Copy out the lines of the records below, and only those lines, from the one with "Screenshot is 820x1180." through the one with "Акции (703, 138)", exactly as they appear.

Data to use –
* * * * *

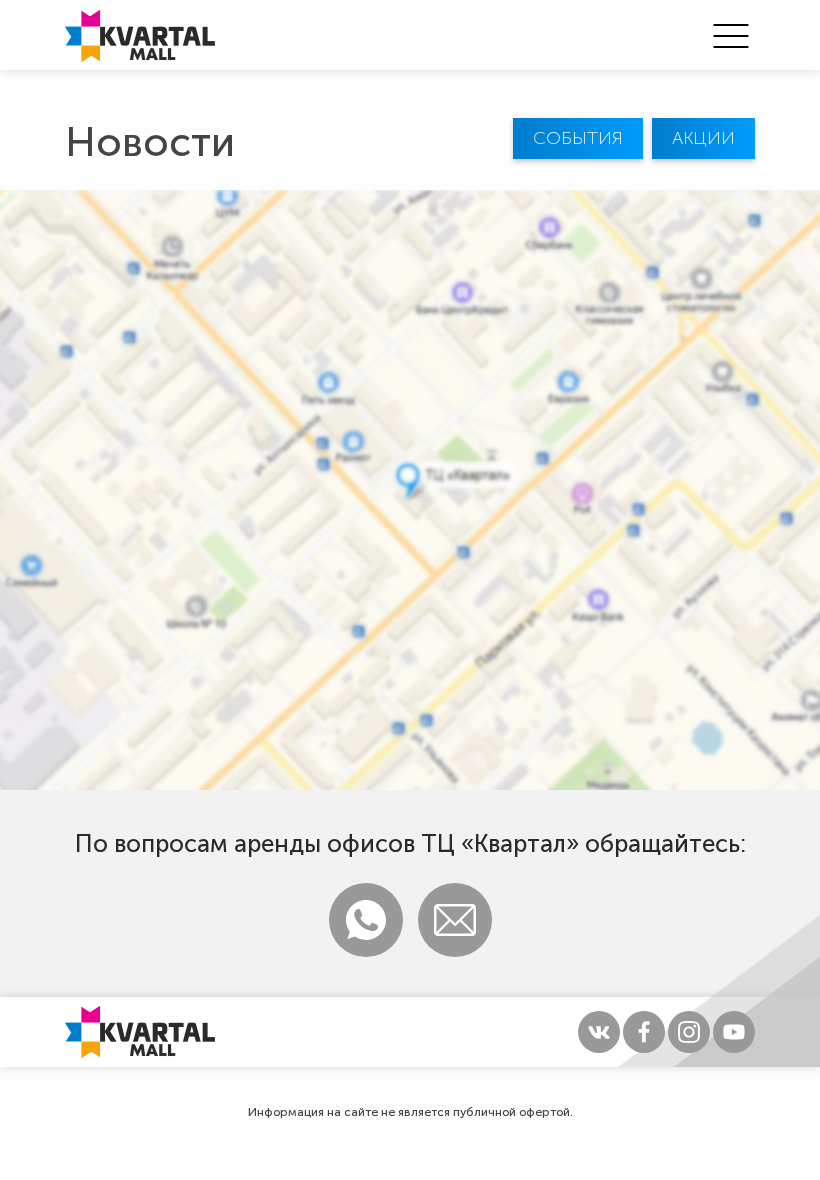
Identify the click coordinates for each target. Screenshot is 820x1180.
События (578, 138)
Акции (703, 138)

* * * * *

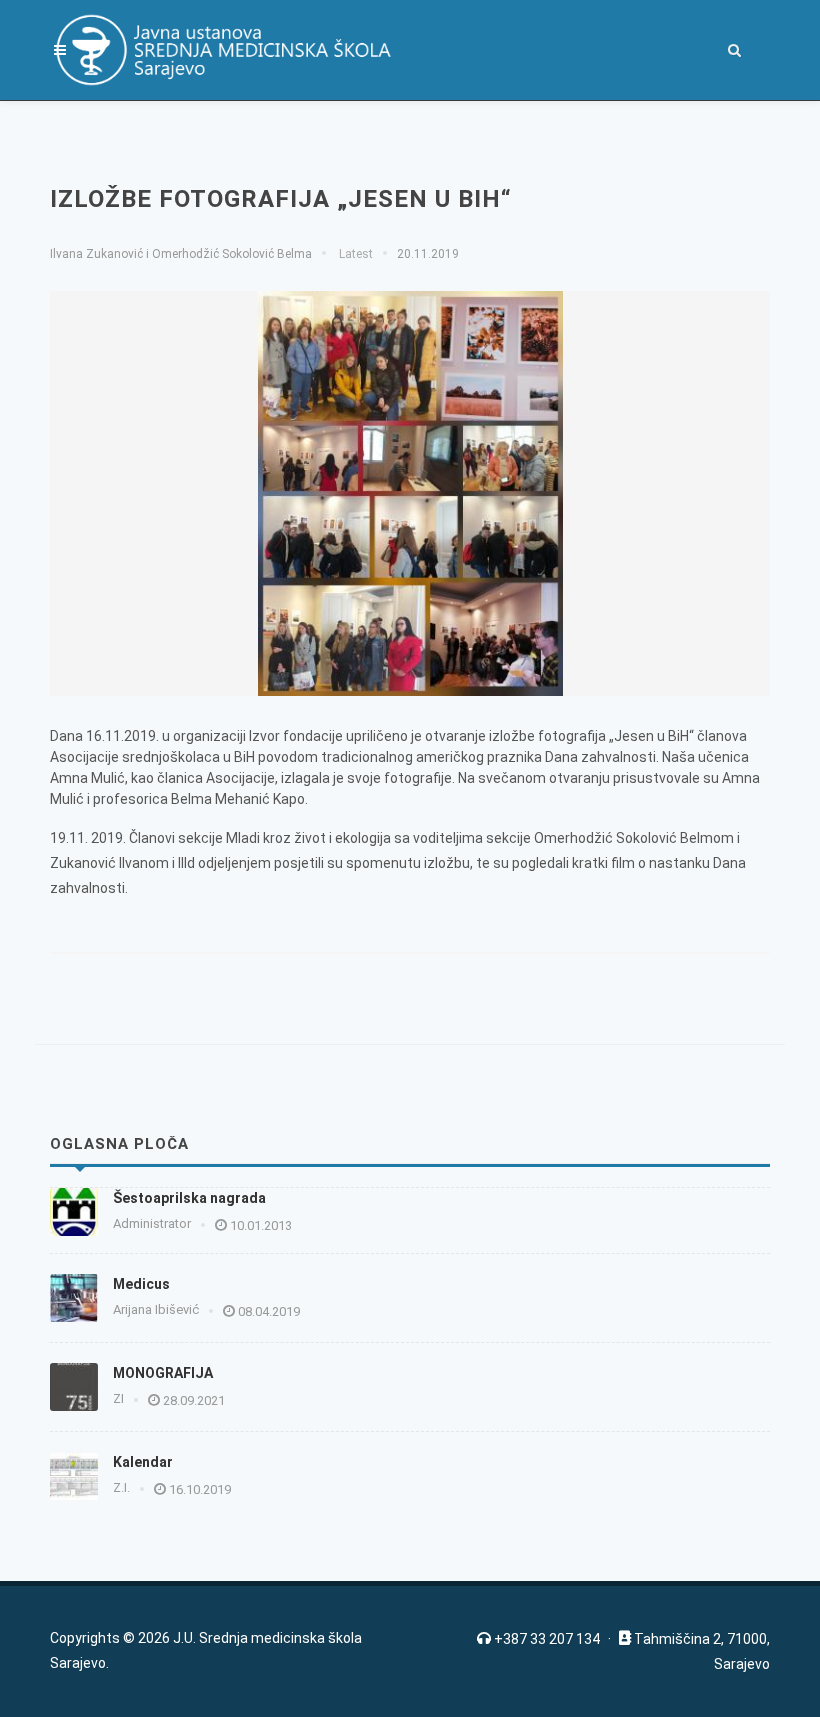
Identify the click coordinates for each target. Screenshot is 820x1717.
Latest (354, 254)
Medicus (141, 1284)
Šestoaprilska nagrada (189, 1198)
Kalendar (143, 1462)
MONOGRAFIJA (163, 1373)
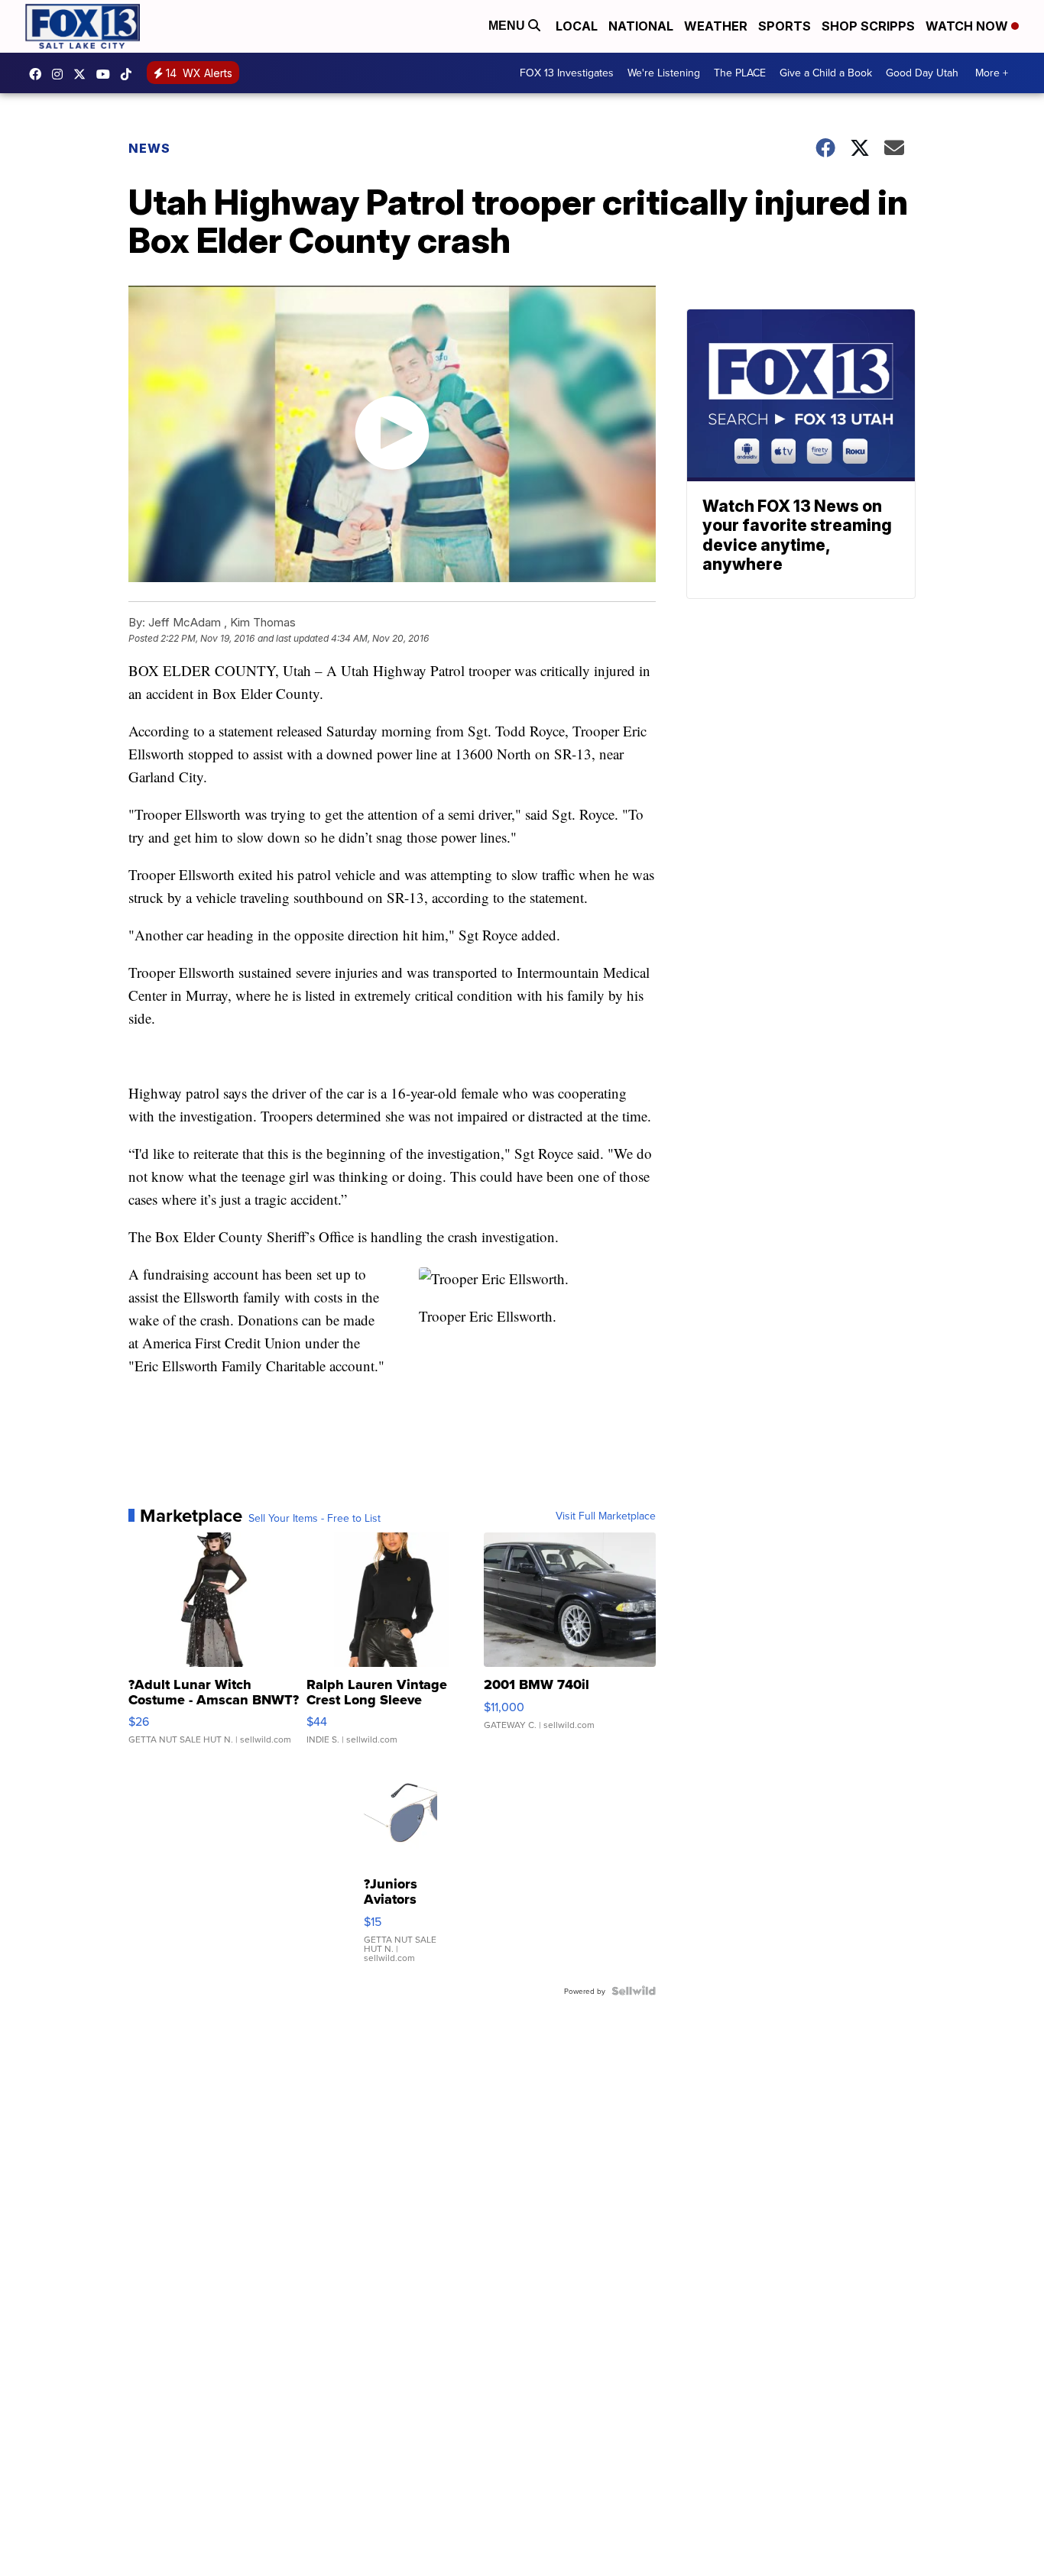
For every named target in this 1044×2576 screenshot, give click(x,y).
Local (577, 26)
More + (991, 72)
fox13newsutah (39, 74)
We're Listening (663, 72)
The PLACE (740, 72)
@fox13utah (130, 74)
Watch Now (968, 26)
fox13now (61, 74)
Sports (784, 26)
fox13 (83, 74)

* * * * *

Reply –
Identify the click coordinates for each target. Screenshot is 820x1180.
События (578, 138)
Акции (703, 138)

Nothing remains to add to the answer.